Opinion: When will the dam burst for Trump like it did for Harvey Weinstein?

A copy of the book "Fire and Fury" at a Washington bookstore Jan. 8.
A copy of the book “Fire and Fury” at a Washington bookstore Jan. 8.
(Olivier Douliery / TNS)

To the editor: Jonah Goldberg makes a telling analogy between Hollywood insiders who knew about Harvey Weinstein and other accused sexual harassers and assaulters but kept quiet, and Washington insiders who know the truth about the Trump White House but do their best to keep it under wraps. (“One good thing about Beltway insiders: They actually know what’s going on,” Opinion, Jan. 9)

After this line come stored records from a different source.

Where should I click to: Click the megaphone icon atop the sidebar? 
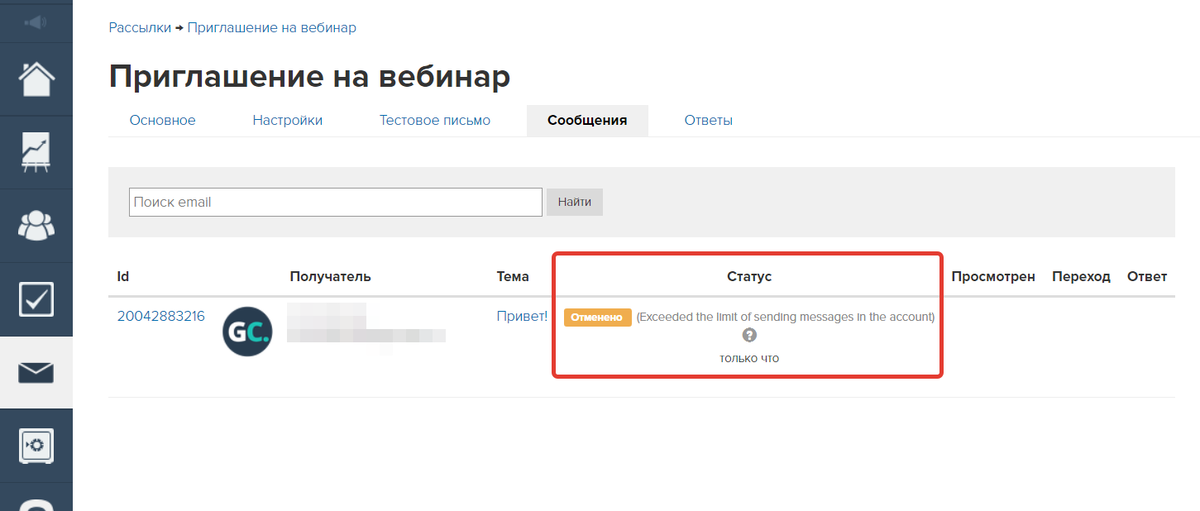pos(36,22)
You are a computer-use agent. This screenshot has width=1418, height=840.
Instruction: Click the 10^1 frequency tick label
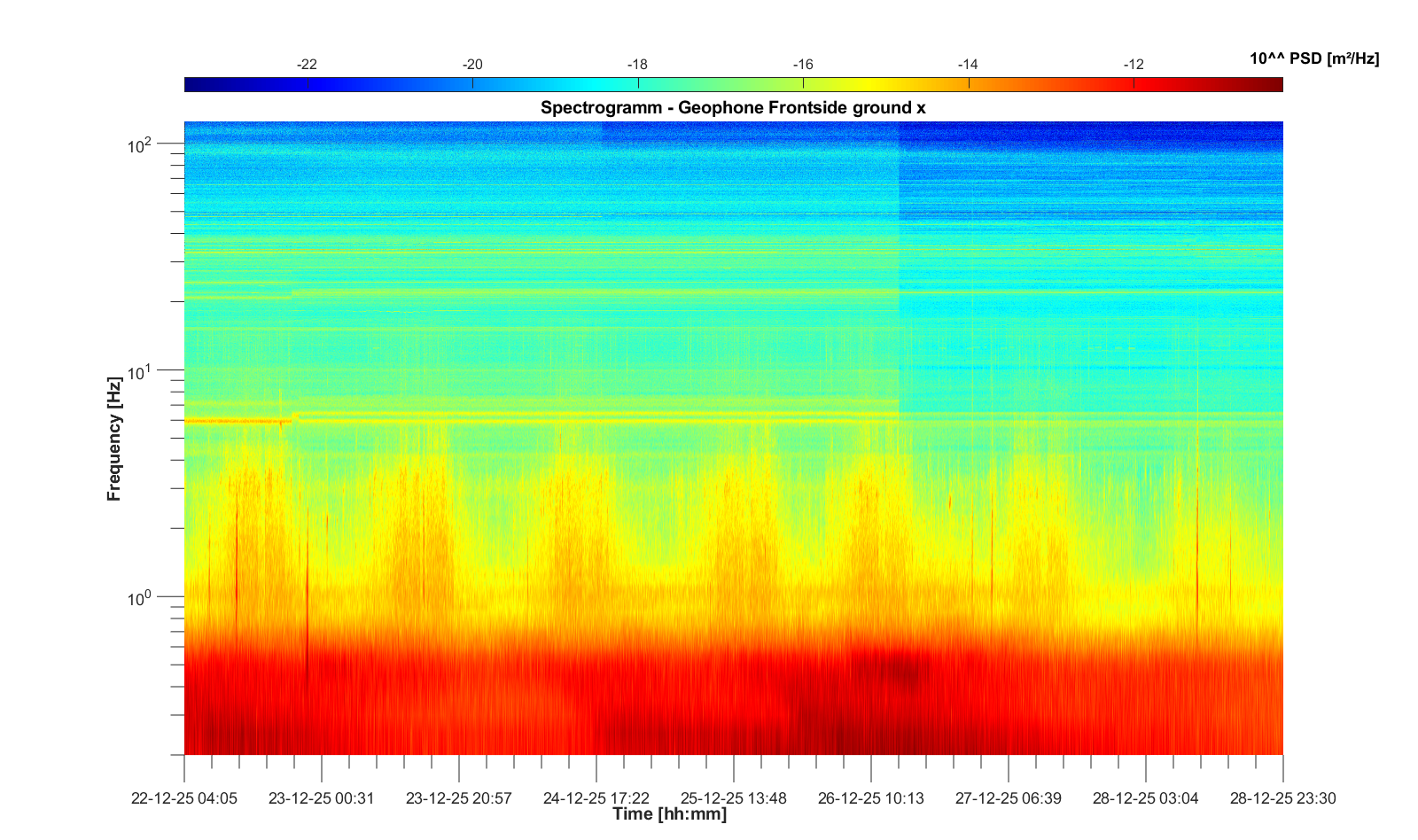(140, 371)
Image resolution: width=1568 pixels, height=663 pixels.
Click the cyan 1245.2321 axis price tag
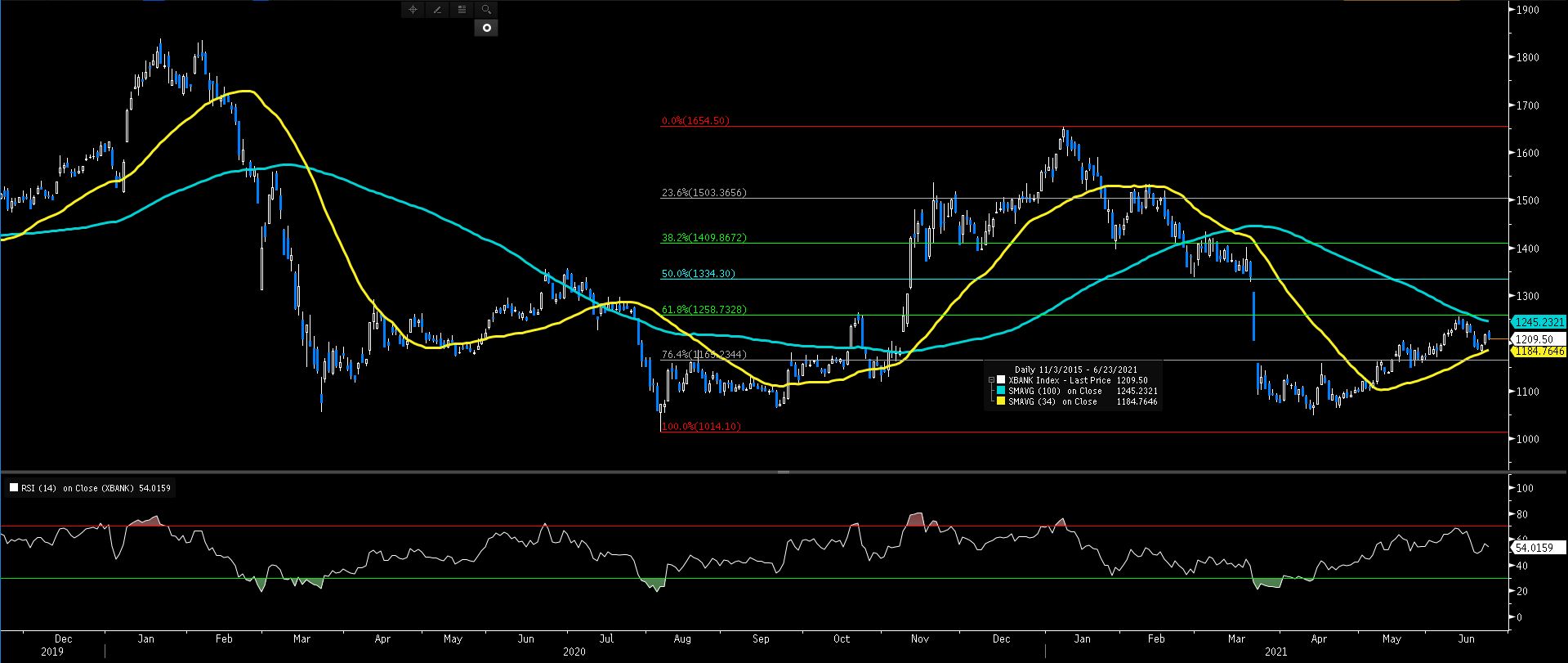click(x=1539, y=322)
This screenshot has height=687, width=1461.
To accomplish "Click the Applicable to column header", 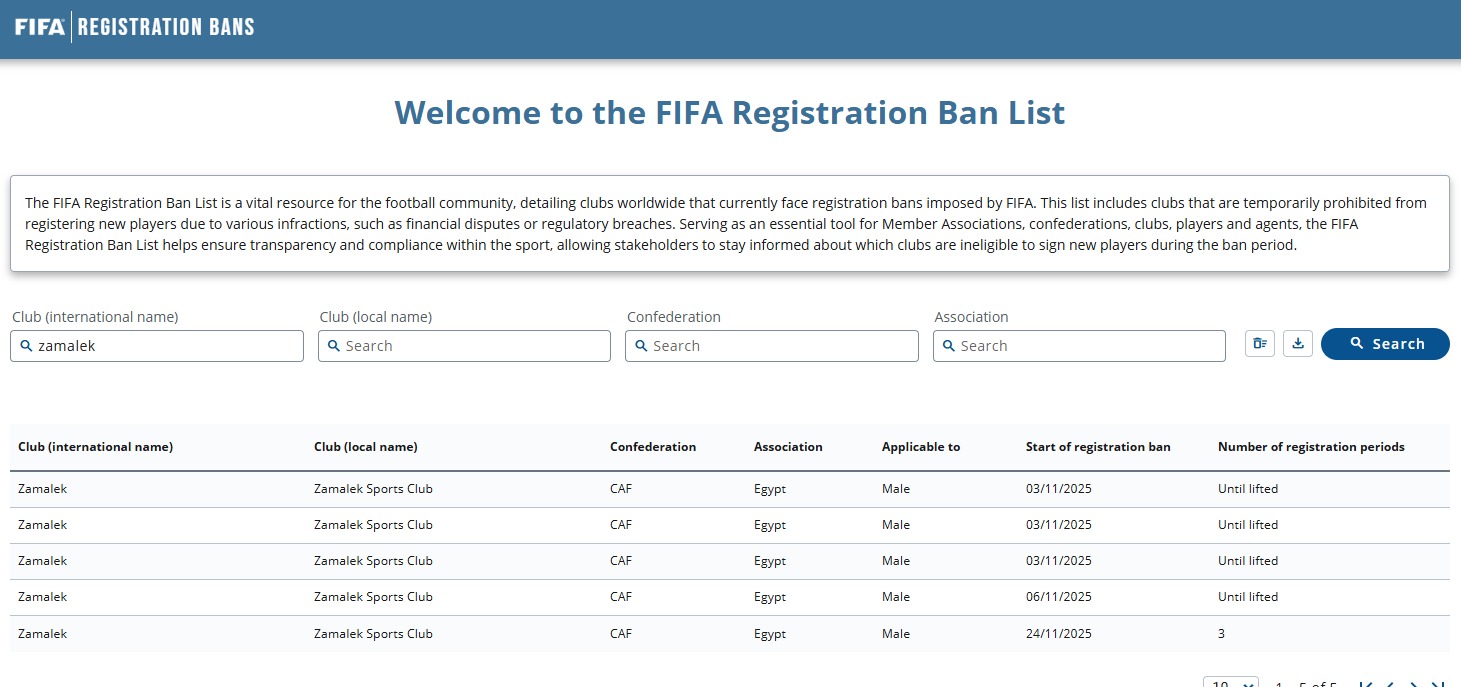I will [920, 447].
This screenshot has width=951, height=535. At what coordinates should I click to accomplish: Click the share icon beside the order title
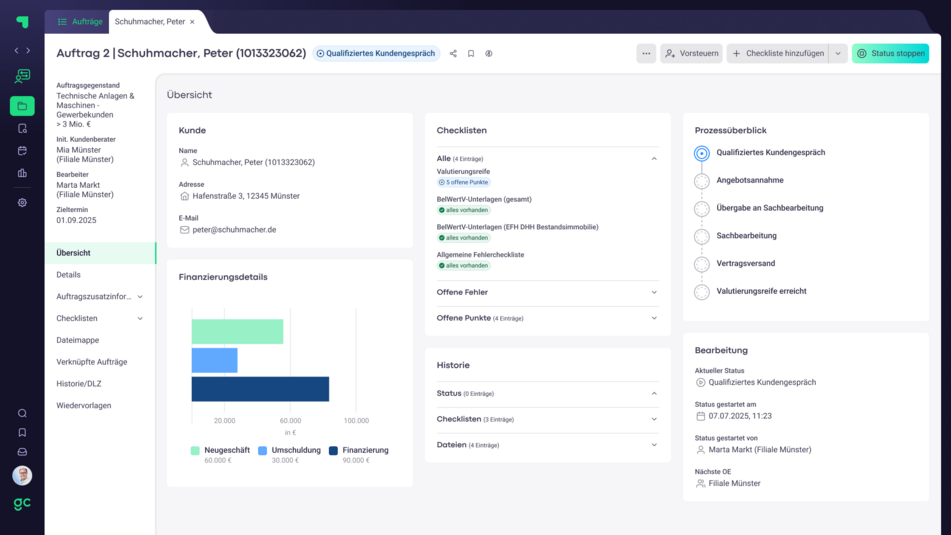pos(453,54)
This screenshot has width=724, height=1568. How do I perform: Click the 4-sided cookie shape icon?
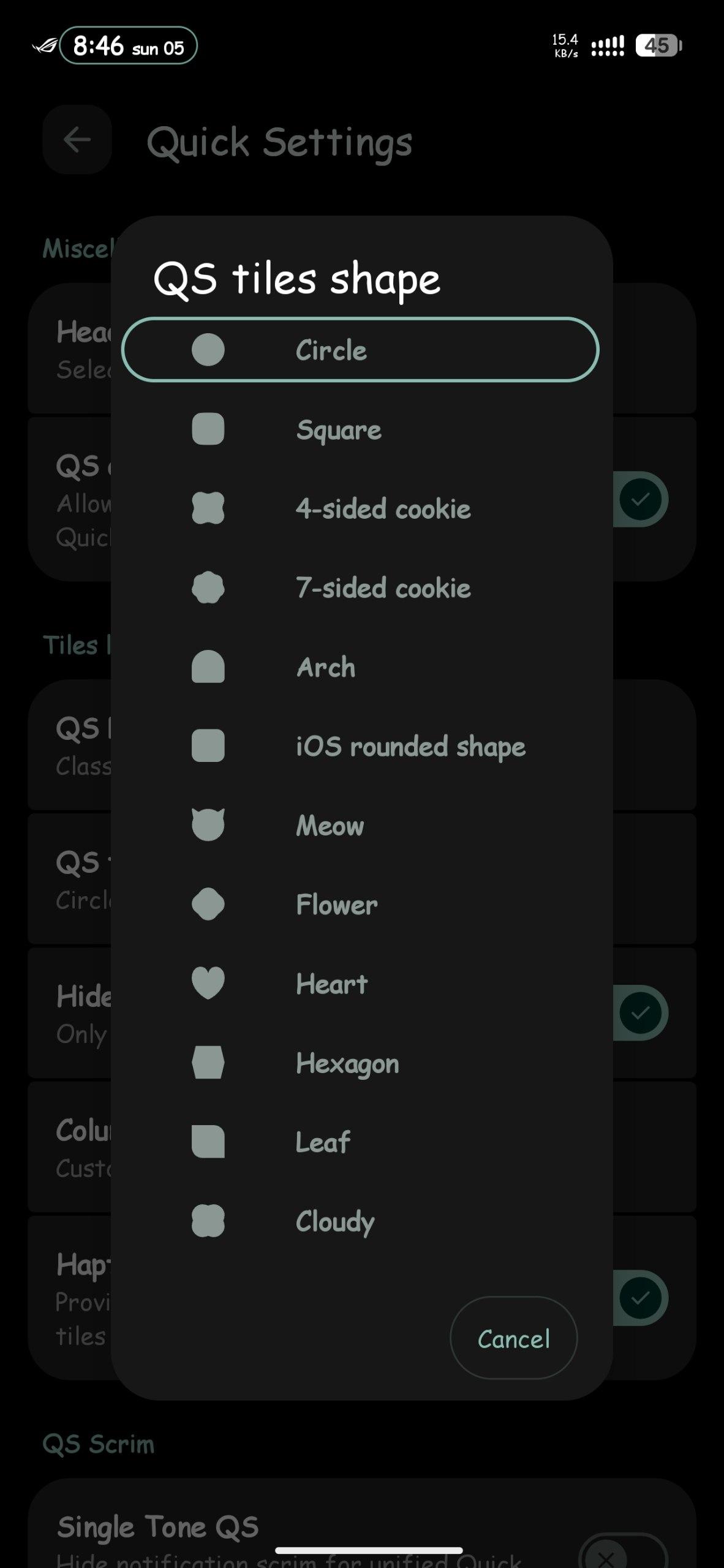[x=208, y=508]
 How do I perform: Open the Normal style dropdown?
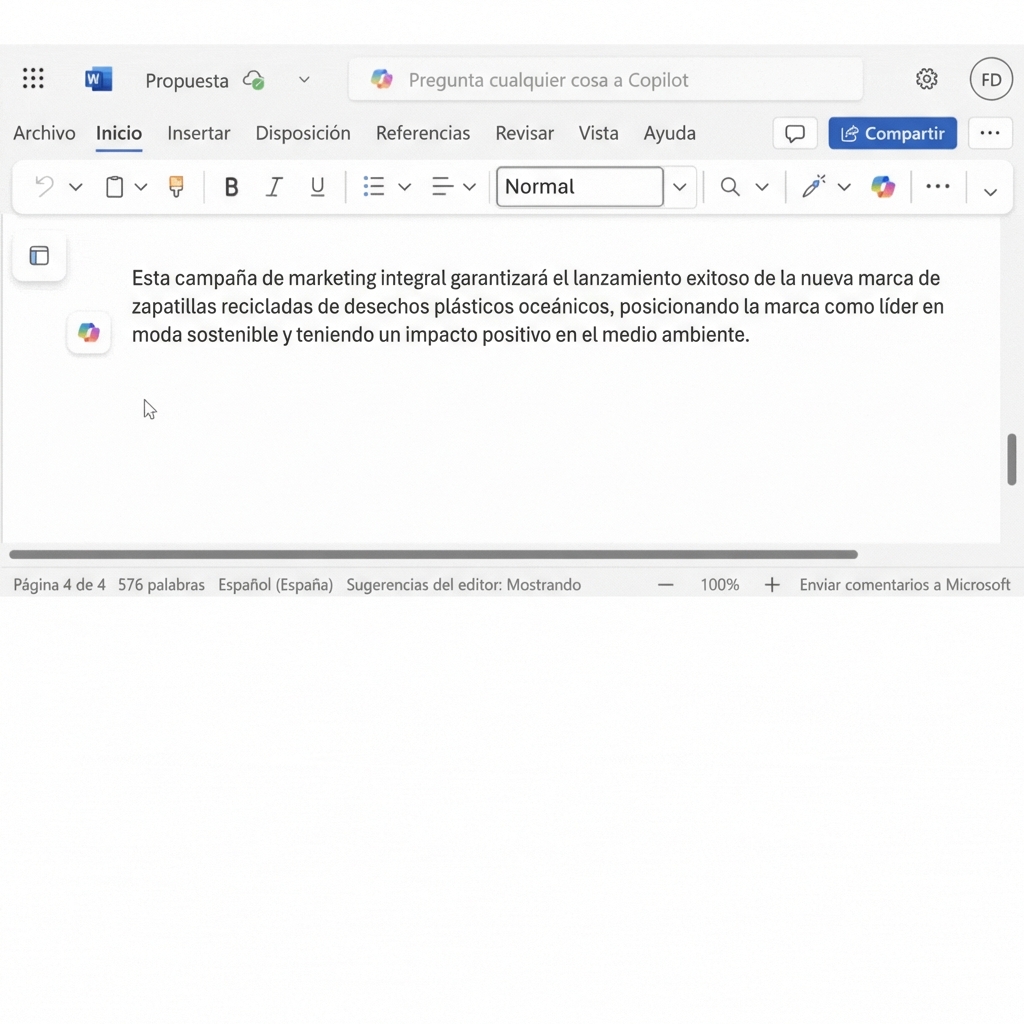[x=679, y=187]

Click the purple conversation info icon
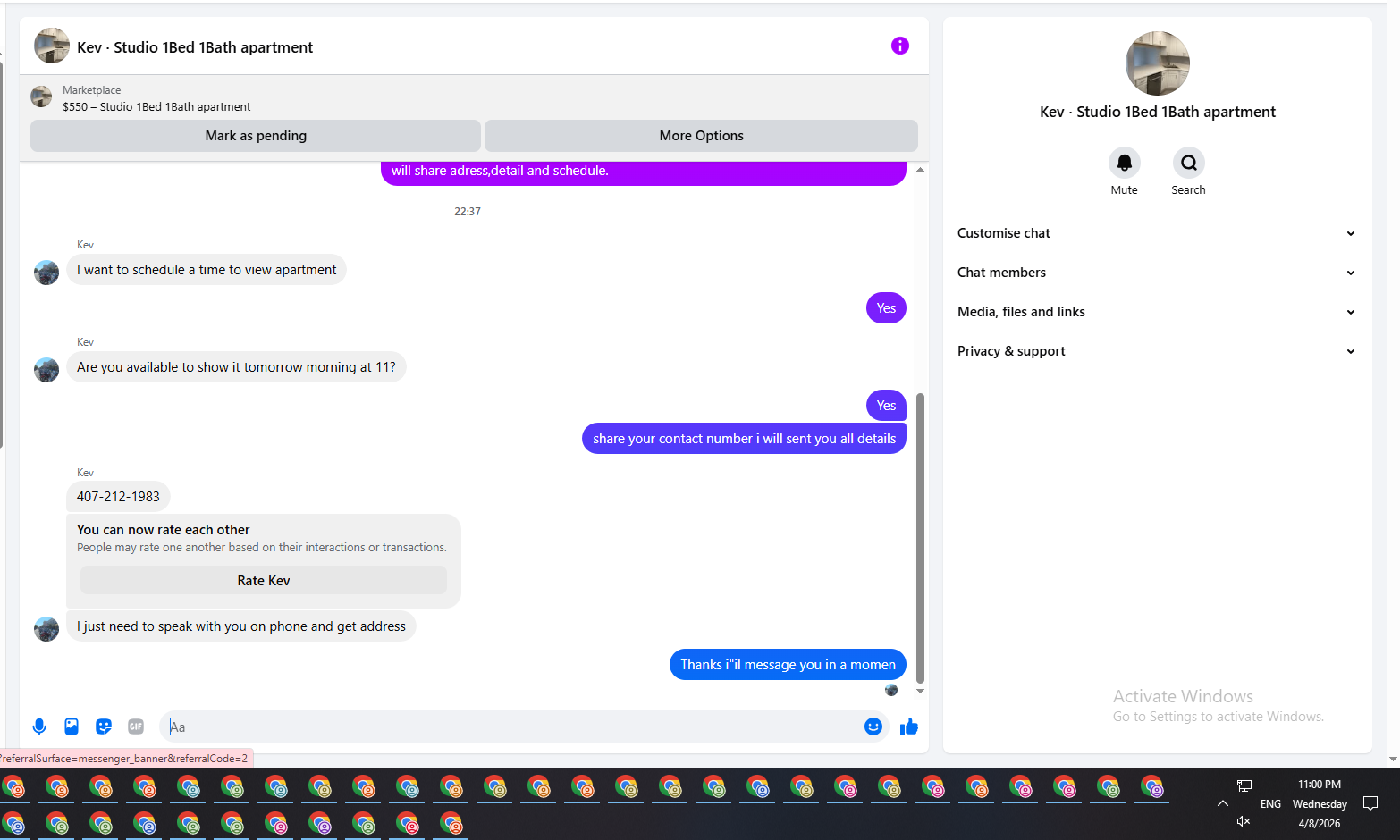(x=900, y=46)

Goldberg mentions administration staffers, members of Congress, senators and conservative spokesmen who are “fawning in public, yet brutally honest when speaking off the record.” Maybe it will be up to a courageous reporter or two to actually name the names of these folks who will tell it like it is in secret over cocktails, then go on Sean Hannity’s show and say something totally different.

Perhaps it will be similar to what happened in the sexual-harassment cases: One brave soul steps up, and then another, and another, and finally the “disconnect between the talking points and the talkers” can no longer be denied.

Or we can just continue to let “Fire and Fury” author Michael Wolff do all the work.


Rich Eames, Los Angeles


To the editor: Goldberg’s astute column speaks to my ambivalence about Beltway insiders.

We need capable, prudent politicians to run the country. But so many of them so often diminish themselves with cynical proposals and disingenuous statements that betray partisan patronization. Worse, some politicians subordinate our country’s long-term interests to their constituents’ selfish, short-sighted conceits.


It’s not like future generations can vote. No wonder Beltway insiders tend to be so two-faced.

Perhaps the best antidote, as Goldberg intimates, is the threat of tell-all books like “Fire and Fury.”